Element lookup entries
◇ ◇ ◇ ◇
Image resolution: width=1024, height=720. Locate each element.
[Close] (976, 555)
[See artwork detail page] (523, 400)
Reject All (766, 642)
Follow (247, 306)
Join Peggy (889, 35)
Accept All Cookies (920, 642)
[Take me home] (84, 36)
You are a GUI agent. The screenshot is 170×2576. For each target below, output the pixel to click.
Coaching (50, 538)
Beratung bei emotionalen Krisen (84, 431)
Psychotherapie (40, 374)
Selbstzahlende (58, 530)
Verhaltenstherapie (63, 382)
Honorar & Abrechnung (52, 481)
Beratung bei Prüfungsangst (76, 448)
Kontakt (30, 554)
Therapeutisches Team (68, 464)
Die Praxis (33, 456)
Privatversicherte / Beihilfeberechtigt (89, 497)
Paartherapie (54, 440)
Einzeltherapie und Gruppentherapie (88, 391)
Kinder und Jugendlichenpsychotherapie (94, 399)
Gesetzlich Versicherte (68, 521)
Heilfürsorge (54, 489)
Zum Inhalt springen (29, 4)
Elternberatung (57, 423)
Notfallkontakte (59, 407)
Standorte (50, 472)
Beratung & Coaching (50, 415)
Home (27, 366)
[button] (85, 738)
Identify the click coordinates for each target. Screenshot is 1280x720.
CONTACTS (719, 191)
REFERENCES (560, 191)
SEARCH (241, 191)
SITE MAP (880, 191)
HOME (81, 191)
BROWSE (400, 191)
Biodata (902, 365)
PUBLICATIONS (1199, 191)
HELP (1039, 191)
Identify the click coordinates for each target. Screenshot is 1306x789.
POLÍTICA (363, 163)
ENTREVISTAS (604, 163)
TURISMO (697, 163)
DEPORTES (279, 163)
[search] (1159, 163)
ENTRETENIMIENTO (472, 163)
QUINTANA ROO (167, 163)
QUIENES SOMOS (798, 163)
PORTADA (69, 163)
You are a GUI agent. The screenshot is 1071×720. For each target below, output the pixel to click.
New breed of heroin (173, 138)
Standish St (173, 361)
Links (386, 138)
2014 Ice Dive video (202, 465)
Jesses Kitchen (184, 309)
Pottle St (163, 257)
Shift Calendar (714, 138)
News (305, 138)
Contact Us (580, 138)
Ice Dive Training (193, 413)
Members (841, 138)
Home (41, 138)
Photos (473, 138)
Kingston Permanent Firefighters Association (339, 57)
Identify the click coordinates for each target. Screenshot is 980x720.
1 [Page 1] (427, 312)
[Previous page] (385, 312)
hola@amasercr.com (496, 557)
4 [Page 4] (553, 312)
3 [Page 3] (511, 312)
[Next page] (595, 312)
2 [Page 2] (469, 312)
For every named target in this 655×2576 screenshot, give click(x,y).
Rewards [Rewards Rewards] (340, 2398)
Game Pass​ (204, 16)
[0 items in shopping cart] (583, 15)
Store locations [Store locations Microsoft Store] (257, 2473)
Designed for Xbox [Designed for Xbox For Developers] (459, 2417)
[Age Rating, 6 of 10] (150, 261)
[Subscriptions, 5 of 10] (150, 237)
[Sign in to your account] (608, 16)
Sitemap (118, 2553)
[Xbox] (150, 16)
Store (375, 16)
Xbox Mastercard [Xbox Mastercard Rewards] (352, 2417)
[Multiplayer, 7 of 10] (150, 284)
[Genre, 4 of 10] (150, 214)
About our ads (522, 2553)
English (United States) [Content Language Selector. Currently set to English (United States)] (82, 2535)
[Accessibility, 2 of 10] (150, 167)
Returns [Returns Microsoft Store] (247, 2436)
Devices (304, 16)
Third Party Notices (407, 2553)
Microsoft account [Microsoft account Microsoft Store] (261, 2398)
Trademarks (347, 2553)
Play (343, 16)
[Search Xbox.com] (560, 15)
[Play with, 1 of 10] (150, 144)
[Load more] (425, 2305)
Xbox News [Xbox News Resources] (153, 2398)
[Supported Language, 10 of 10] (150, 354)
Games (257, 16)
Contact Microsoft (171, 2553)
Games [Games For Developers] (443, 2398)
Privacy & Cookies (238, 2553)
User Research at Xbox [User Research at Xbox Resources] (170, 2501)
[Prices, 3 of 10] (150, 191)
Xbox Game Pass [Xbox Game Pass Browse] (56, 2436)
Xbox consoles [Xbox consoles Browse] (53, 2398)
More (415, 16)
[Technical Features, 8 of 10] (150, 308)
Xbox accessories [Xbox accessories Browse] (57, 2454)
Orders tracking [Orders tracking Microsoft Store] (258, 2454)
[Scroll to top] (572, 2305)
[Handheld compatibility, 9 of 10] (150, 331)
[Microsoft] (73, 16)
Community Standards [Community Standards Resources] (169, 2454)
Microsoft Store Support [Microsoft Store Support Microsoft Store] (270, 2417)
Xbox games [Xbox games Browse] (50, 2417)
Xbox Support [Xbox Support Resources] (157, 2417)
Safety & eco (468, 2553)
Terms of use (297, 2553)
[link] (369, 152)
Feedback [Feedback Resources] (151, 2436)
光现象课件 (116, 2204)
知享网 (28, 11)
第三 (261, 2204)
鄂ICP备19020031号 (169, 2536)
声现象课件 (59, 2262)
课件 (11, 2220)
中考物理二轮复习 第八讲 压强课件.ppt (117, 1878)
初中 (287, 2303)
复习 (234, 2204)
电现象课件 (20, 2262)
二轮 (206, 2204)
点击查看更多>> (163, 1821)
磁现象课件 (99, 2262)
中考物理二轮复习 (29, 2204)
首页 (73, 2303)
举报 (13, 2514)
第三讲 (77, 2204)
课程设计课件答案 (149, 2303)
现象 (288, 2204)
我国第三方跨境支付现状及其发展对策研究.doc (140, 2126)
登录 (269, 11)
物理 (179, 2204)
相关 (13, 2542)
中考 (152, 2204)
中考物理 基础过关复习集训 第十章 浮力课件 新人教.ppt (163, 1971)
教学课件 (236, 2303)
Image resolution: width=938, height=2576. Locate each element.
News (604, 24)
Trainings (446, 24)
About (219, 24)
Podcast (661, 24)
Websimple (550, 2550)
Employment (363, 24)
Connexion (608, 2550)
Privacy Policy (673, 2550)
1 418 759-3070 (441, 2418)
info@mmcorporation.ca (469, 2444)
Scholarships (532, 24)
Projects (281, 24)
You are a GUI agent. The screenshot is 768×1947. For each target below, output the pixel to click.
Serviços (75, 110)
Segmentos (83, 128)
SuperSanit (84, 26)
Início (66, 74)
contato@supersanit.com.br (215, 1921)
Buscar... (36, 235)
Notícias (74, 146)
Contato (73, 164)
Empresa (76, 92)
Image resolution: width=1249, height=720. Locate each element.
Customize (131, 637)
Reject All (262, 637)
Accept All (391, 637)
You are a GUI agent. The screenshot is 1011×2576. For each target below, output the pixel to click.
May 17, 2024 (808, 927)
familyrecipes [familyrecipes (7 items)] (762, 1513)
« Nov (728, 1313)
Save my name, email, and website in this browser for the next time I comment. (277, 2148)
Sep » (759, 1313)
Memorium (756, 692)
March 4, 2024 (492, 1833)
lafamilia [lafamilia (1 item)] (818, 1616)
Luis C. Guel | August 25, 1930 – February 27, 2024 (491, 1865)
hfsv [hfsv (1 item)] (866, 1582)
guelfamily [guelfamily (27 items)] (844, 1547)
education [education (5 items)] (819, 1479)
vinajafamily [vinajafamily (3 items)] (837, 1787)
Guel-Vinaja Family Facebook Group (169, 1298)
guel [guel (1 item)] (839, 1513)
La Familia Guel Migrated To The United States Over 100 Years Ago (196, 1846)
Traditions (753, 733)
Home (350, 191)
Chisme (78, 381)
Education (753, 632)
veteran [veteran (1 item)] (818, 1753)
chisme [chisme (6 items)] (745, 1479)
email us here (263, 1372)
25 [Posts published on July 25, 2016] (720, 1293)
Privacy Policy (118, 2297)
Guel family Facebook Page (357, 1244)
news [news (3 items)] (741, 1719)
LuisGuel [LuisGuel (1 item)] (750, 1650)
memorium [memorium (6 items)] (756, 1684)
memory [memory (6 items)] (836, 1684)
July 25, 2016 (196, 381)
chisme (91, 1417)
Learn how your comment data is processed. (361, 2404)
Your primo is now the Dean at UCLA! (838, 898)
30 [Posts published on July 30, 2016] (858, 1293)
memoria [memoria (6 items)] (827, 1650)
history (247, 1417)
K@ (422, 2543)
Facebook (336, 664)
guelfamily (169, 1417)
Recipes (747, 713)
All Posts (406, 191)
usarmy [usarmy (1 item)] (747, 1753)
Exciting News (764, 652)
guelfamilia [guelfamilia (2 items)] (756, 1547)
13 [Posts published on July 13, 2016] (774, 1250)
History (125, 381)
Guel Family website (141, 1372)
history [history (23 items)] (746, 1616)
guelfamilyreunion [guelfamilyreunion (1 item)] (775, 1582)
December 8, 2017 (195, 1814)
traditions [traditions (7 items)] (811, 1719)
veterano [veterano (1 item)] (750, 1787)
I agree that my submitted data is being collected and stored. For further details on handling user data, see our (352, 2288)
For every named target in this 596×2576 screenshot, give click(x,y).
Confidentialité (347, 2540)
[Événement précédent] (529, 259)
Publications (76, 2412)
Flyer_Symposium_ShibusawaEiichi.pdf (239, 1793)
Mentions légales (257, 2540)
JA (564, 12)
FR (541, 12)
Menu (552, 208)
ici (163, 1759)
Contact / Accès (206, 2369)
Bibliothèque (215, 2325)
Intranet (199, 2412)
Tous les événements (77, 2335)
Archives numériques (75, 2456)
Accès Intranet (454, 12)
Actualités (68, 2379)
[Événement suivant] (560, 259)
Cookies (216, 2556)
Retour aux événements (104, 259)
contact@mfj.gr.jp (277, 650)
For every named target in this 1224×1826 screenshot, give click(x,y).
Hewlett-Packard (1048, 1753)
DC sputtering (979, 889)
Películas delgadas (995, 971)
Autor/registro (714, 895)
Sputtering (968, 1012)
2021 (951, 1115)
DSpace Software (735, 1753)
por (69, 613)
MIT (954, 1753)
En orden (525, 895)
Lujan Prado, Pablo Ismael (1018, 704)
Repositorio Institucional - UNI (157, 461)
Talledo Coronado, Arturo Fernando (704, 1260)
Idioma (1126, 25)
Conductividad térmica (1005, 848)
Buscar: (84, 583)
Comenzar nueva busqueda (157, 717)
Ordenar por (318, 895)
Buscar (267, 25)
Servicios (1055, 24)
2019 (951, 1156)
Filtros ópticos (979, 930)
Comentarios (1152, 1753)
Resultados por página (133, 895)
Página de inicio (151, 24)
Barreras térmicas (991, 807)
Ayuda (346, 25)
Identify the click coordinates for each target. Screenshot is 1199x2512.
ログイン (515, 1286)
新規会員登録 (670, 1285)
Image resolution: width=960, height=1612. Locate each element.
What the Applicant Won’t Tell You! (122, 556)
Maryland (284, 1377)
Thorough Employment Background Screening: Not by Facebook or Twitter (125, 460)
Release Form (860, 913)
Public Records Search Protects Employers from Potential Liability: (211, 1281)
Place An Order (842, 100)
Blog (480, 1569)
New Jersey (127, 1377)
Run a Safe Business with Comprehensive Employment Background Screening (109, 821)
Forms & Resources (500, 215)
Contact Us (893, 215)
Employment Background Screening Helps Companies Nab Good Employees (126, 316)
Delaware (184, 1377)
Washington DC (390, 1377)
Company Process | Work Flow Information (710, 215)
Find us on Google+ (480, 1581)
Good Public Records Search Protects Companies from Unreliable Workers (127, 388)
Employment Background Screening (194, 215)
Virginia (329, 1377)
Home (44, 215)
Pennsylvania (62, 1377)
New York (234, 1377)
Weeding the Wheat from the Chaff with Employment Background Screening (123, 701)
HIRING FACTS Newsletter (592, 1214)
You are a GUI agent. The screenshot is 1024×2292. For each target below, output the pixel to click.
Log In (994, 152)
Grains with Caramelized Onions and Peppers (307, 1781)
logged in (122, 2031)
◇ ◇ ◇ ◇
> [DIRECTIONS FOR THIS TASK]:
Output the lines of the entries above without any change, beginning with the first line and continuing through the line containing "[button] (85, 738)", inclusive.

> [WORKED ANSWER]:
Image resolution: width=1024, height=720. Locate each element.
[Close] (976, 555)
[See artwork detail page] (523, 400)
Reject All (766, 642)
Follow (247, 306)
Join Peggy (889, 35)
Accept All Cookies (920, 642)
[Take me home] (84, 36)
You are a GUI agent. The screenshot is 170×2576. For each target below, output the pixel to click.
Coaching (50, 538)
Beratung bei emotionalen Krisen (84, 431)
Psychotherapie (40, 374)
Selbstzahlende (58, 530)
Verhaltenstherapie (63, 382)
Honorar & Abrechnung (52, 481)
Beratung bei Prüfungsangst (76, 448)
Kontakt (30, 554)
Therapeutisches Team (68, 464)
Die Praxis (33, 456)
Privatversicherte / Beihilfeberechtigt (89, 497)
Paartherapie (54, 440)
Einzeltherapie und Gruppentherapie (88, 391)
Kinder und Jugendlichenpsychotherapie (94, 399)
Gesetzlich Versicherte (68, 521)
Heilfürsorge (54, 489)
Zum Inhalt springen (29, 4)
Elternberatung (57, 423)
Notfallkontakte (59, 407)
Standorte (50, 472)
Beratung & Coaching (50, 415)
Home (27, 366)
[button] (85, 738)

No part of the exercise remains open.